High intensity workout injuries spawn cottage industry
MIAMI – After a few weeks of working out at CrossFit, Charles Banfield says his back hurt constantly and his joints felt terrible. The 47-year-old's aches and pains were so bad, he initially blamed his bed and purchased a new mattress.
After feeling a searing pain during a particularly grueling exercise, the Los Angeles-based CEO of an event planning company learned he'd torn his Achilles tendon.
"You miss one step and you could really hurt yourself," Banfield said.
Though there have not yet been in-depth studies, some chiropractors, doctors and trainers say stories like Banfield's have become more frequent with the increasing popularity of high-intensity interval training espoused by CrossFit and other similar hybrid workout gyms.
Such workouts include high-impact moves like jumping onto platforms and are performed during a shorter period of time, often without a break to maximize benefits, but some experts say they strain participants' bodies beyond what they're meant to endure as they sling sledgehammers over their shoulders and perfect headstand pushups.
The notion that people are overdoing it has spawned an offshoot industry aimed at delivering lower-impact exercise or to help those recovering from injuries to continue breaking a sweat but without exacerbating their problems.
Many people who do the high-intensity workouts aren't adequately conditioned for such rigorous workouts, or have back and spine conditions that could worsen, said Marc Umlas, chief of orthopedic surgery at Mount Sinai Medical Center in Miami, who said his office has seen an increase in injuries from workouts at CrossFit and similar programs.
"They plunge headfirst into a high intensity workout and they get injured," Umlas said.
Torn tendons and ligaments are a common result, he added.
"Every CrossFit athlete that I see as patients, they have something going on as a result of being in CrossFit," said Dr. Tyler Kallenbach, a Los Angeles-based chiropractor who noted knee and shoulder injuries like torn rotator cuffs are common. He estimated 60 per cent of his patients at one point were seeking treatment from CrossFit workouts, where Kallenbach says overtraining is common.

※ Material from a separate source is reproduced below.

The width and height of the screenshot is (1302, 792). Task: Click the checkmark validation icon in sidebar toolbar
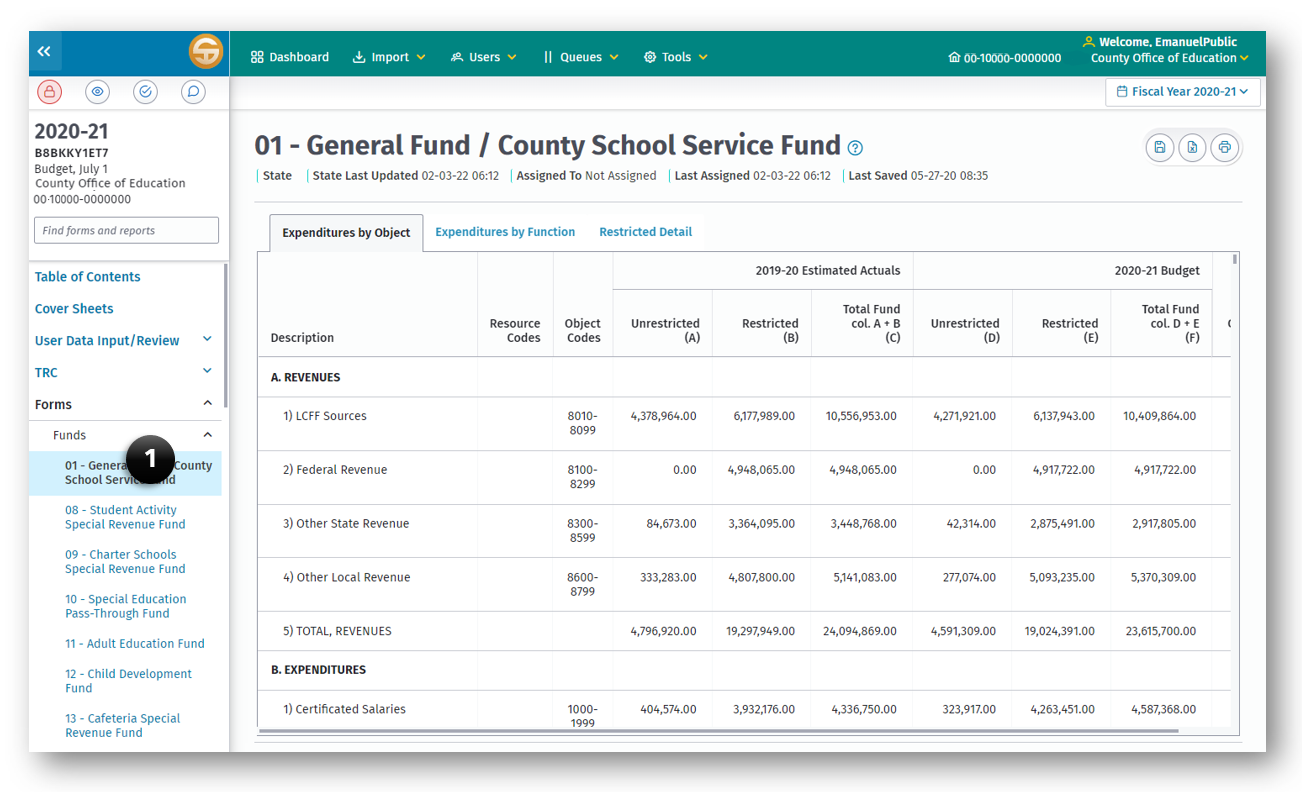coord(145,91)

"I've got a guy in here who needs his shoulder repaired, a girl who keeps throwing her back out repeatedly. It's always something with them," he said.
A spokesman for CrossFit says its likely more doctors are seeing injured CrossFitters but only because so many people are doing CrossFit – not because it's a more dangerous workout. The brand has over 13,000 locations worldwide. A training program that's completely safe would be ineffective, company spokesman Russell Berger said.
CrossFit is known for varied workouts that include gymnastics-style moves like handstands and pull-ups, weightlifting, burpees, running and jumping onto platforms, performed at relatively high intensity.
"There's this view in the fitness industry that they treat safety as the golden calf, that the most important variable in training is safety and that's just honestly not true. CrossFit is relatively safe and is as safe as anything else you could be doing," he said.
Although strength training while injured may seem counterintuitive, experts say it's the best way to heal.
"Stretching can be complementary to a rehab program, but the focus is usually on the strengthening. Often what we're trying to do is create a balance between strength and flexibility," said Dr. Kelly McInnis, a sports medicine physiatrist at Massachusetts General Hospital who is a consultant for the New England Patriots and the Boston Red Sox.
Most CrossFit and similar high intensity workouts are not meant for average gym-goers, said Jorden Gold, who founded Stretch Zone, which has 33 locations in Florida and three other states. During the 30-minute sessions, therapists use bolsters and belts to stretch clients on a table from angles that are nearly impossible to stretch on one's own. Unlike massage, clients are clothed and are stretched in a room with several others.
"The majority have no business being there in the first place... It's Olympic training," said Gold. "It's probably only (suitable for) a very, very small per cent that go."
Los Angeles-based trainer Lauren Roxburgh has created an entire workout around the foam roller, a narrow tube often relegated to post-workout stretching, which she says can smooth out connective tissue, stimulate the lymphatic system and deliver highly effective core strengthening. Roxburgh noticed many clients struggling with injuries from high-intensity workouts and an obsession with training harder and longer.
"In our lifestyle it's been very much about the doing... It's all about pushing through, doing, doing, doing, and it hasn't been enough about the yin, which is the being, being in the moment, being present in our bodies," she said.
At LIT Method, a Los Angeles studio that specializes in low-impact workouts for those who are injured, clients rotate between cardio sessions on rowing machines and strength training using resistance bands. Sessions always end with foam rolling and participants' injuries are written on the side of their rower.
"Eighty-five to 90 per cent of our clients are coming in with some sort of injury and they don't want to get hurt anymore," said LIT Method co-founder Justin Norris.
He said classes sell out a week in advance: "There was a huge, huge need for this."